Security researcher Benjamin Daniel Mussler has unearthed an XSS flaw affecting seven D-Link NAS devices – a flaw which could allow attackers to access the devices and peruse and change the stored contents.
He first found it in the firmware of D-Link DNS-320 rev A, a Network Storage Enclosure that allows users to access stored data via SMB and can be configured through a web interface.
“The device’s administrative web interface contains a Stored Cross-Site Scripting vulnerability, exploitable through an unauthenticated SMB login attempt (445/tcp). The injected code is executed when the victim logs into the administrative web interface,” he explained.
“Unlike reflected XSS vulnerabilities, it does not require the victim to open an attacker-supplied link or to visit a malicious web page. This is one of the relatively few XSS vulnerabilities where malicious code can be injected despite having neither direct nor indirect access to the vulnerable web application.

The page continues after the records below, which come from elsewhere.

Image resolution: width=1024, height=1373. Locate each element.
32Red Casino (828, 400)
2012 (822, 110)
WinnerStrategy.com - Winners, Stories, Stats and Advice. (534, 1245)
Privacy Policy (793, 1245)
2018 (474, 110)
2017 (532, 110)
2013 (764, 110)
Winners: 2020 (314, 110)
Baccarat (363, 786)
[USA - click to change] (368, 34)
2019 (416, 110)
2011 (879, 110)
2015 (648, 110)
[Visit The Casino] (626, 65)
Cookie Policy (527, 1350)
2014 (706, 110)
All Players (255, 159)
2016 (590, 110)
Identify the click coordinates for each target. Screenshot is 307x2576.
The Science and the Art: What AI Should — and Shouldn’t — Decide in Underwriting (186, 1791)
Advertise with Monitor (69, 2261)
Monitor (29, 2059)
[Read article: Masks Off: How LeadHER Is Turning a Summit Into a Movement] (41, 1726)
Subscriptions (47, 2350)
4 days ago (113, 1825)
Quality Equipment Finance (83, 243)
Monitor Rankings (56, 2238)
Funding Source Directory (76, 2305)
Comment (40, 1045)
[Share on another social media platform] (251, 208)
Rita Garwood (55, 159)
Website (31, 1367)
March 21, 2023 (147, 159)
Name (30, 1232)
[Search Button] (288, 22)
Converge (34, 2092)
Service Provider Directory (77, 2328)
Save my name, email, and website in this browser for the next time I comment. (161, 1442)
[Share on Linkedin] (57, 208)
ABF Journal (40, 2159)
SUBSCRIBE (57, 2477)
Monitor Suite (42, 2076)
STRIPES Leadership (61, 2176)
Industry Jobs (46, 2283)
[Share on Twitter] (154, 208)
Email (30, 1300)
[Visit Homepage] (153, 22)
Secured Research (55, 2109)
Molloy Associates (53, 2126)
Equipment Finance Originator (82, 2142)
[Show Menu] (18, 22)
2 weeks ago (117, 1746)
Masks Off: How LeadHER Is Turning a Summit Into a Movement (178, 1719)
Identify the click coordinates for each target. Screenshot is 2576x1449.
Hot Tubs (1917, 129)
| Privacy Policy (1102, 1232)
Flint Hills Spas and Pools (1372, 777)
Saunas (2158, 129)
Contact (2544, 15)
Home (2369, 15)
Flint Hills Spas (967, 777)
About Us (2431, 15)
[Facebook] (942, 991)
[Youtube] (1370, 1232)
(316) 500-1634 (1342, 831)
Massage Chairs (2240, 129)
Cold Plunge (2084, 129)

As such, it can be exploited even when access to ports 80/tcp (HTTP) and 443/tcp (HTTPS) is denied.”
And, he pointed out, “due to the nature of the vulnerability, it would be trivial to automate the injection of malicious code into a number of vulnerable devices.”
After getting in touch with D-Link, the company confirmed that the same vulnerability exists in six other NAS models: DNS-320 rev B, DNS-320L, DNS-325, DNS-327L, DNS-340L, and DNS-345.
When Mussler publicly released information about the flaw at the beginning of August, there were no indication that the flaw was being exploited in the wild. But, since he also published PoC code at the time, it is possible that someone has started exploiting in the meantime.
Ransomware authors might implement it to maximize the reach of the malware.
“NAS devices are often used to store backups of data the user considers important enough to keep a copy of. The vulnerability described in this advisory enables ransomware to have data deleted from a NAS device the next time the victim logs into the administrative web interface,” he noted.
That’s one reason why, even for devices for which a firmware update solving the problem has been made available, users should be careful when applying it.
“If D-Link addresses the vulnerability with a firmware update, its installation will require users to log into the vulnerable web interface. However, if an attacker has already managed to store malicious code inside the web interface, logging in to install the update may cause this code to be executed,” Mussler pointed out, and offered advice on the precautions to take to minimize the risk to the stored data.